Metasploit Committers
The term “Metasploit Committers” describes people who have direct write access to the Rapid7 Metasploit-Framework fork. These are the people who can land changes to this main fork of the Framework. However, it is not necessary to have committer rights in order to contribute to Metasploit. Much of our code comes from non-committers.
We encourage anyone to fork the Metasploit project, make changes, fix bugs, and notify the core committers about those changes via Pull Requests. The process for getting started is most comprehensively documented in the Metasploit Development Environment setup guide.
Metasploit committers are a mix of Rapid7 employees and outside contributors. Anyone can become a contributor, with the following expectations:
- Committers are empowered to participate in code review, help newbies, and be positive role models in the larger development community.
- Committers are likely to take up chores such as writing documentation, evangelization, writing test cases, and code review.
- Committers help maintain the character of the Metasploit Framework as a truly independent open source project.
The Metasploit community is built on the core belief that open contributions and open discussion of security issues has strong benefits for the Internet in general and human society as a whole. By helping each other demonstrate security vulnerabilities and exposures, we foster a community of excellent, ethical practitioners of information security.
How to be a Committer
Committers tend to review pull requests that come in from other committers and from the wider Metasploit community. Committers generally should not land their own code without some sort of review from another contributor or committer.
For most changes, please open a pull request. In addition, always ask for someone to review your work. Even simple fixes might be better done otherwise. If you get no feedback on your pull requests, ask again. Be annoying if necessary! Don’t submit a pull request or make a comment and let it rot because nobody responds.

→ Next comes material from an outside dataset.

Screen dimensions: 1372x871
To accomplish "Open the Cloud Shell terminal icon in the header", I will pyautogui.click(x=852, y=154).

Pull requests should be merged with a git merge -S --no-ff
in order to ensure a merge commit is always generated, and your merge commit is signed with your PGP key. Avoid clicking the green “merge” button in Github in order to avoid race conditions with landing code that may sneak past review, and of course, so you can sign your commits.
If you reject a pull request, be clear in the pull request why it was rejected, with some effort made to point at helpful resources for next time. Most people don’t often commit to open source code, so when someone does, please be respectful of their efforts.

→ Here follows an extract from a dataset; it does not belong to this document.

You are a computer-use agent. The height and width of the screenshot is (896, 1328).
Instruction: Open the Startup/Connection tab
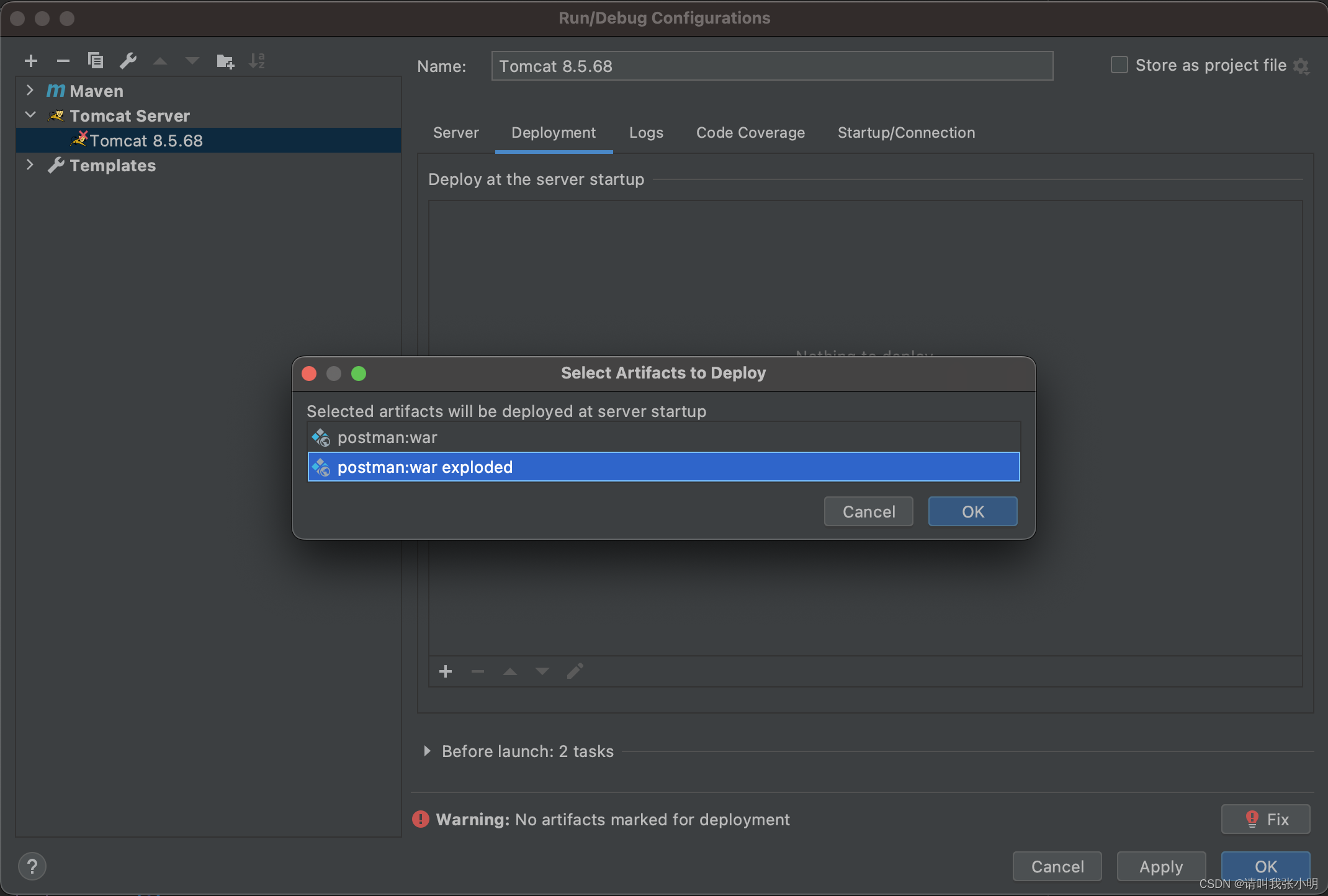point(906,133)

Even if someone else approves of a pull request, and it is shown to be broken later, then it is still your responsibility to correct it. Make every effort to get a fix or revert in as soon as possible, whether you wrote the code, landed it, or approved it. Blame is shared equally.

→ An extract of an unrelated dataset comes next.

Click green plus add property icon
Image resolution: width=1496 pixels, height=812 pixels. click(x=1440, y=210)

A list of committer public keys is here.
How to Gain Commit Rights
Commit rights are granted via votes on the committers mailing list. Voting records are archived for the benefit for current and future committers.
- Any current committer may nominate any one person as a potential committer by writing to the committers mailing list.
- The nominator must provide a justification for committer rights, and include the nominee’s e-mail address.
- After some discussion on the mailing list, there will be a group vote on the nominee.
- The Metasploit manager (@smcintyre-r7) will inform the new committer of their new commit rights and responsibilities, add the new committer to the appropriate ACL groups and mailing lists, and inform the mailing list of the successful completion of these tasks.
Committers introduced in this way will have commit rights to the public framework repositories.
How to Lose Commit Rights
Committer rights are not granted strictly on the basis of proven code quality; committer rights are a statement of trust by the existing body of committers, so there are highly subjective criteria in play as well. Elements like an agreeable personality, the ability to remain calm in the face of trolling, the avoidance of criminal proceedings, and other aspects of a committer’s life all play a part in the initial granting of commit access.
Breaches of trust in terms of malicious or malformed code, or the demonstration of poor judgement that would reflect poorly on the Metasploit project will lead to a discussion on the committer mailing list, and which is likely result in the removal of committer rights.
Useful Links for Committers
- Setting Up a Metasploit Development Environment is pretty much required reading.
- So is CONTRIBUTING.md
- Check out the Apache Software Foundation’s Guide for Committers. It’s illuminating.
- Producing Open Source Software by Ken Fogel is a must-read.
- Zach Holman’s Open Source Misfeasance slides – the video is gone!
- How to Survive Poisonous People by Ben Collins-Sussman and Brian Fitzpatrick
- The Netiquette RFC is about how to be polite.